▶ **Task requirements**
This exercise asks for an exact copy of every entry below, with pictures omitted.

==== Recorded information

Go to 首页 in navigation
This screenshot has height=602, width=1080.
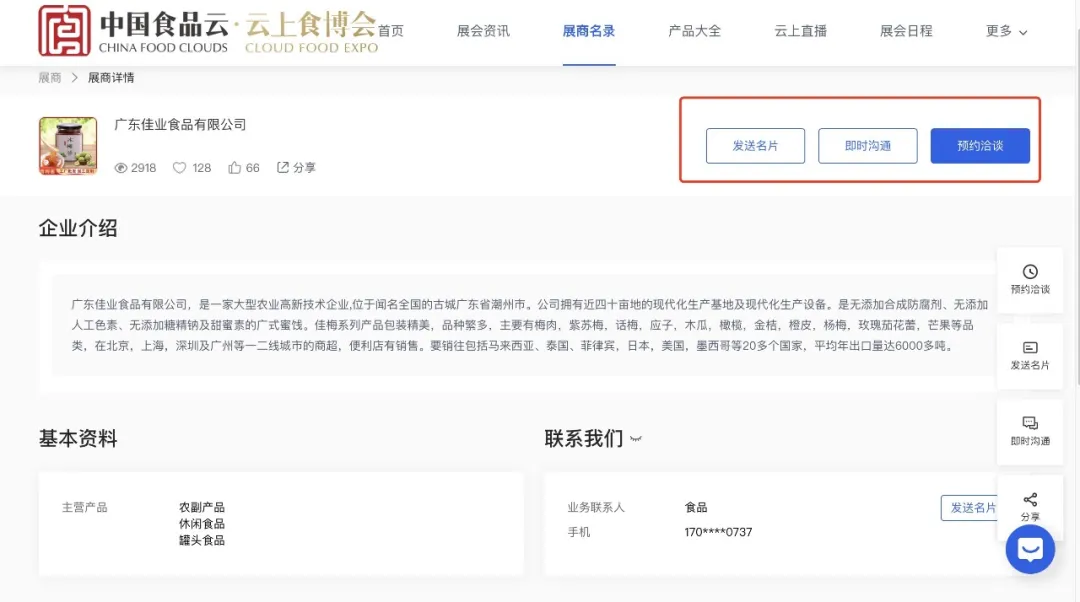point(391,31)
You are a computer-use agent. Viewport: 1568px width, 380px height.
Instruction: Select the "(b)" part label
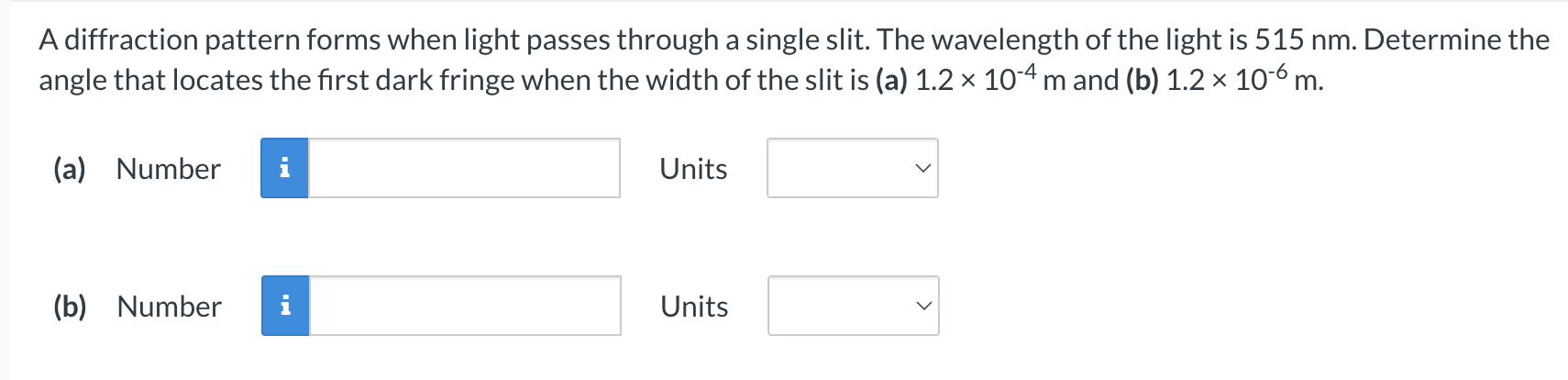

========

▶ **Output for this exercise**
Go to 首页 in navigation
This screenshot has height=602, width=1080.
point(391,31)
You are a computer-use agent. Viewport: 1568px width, 380px height.
Instruction: Select the "(b)" part label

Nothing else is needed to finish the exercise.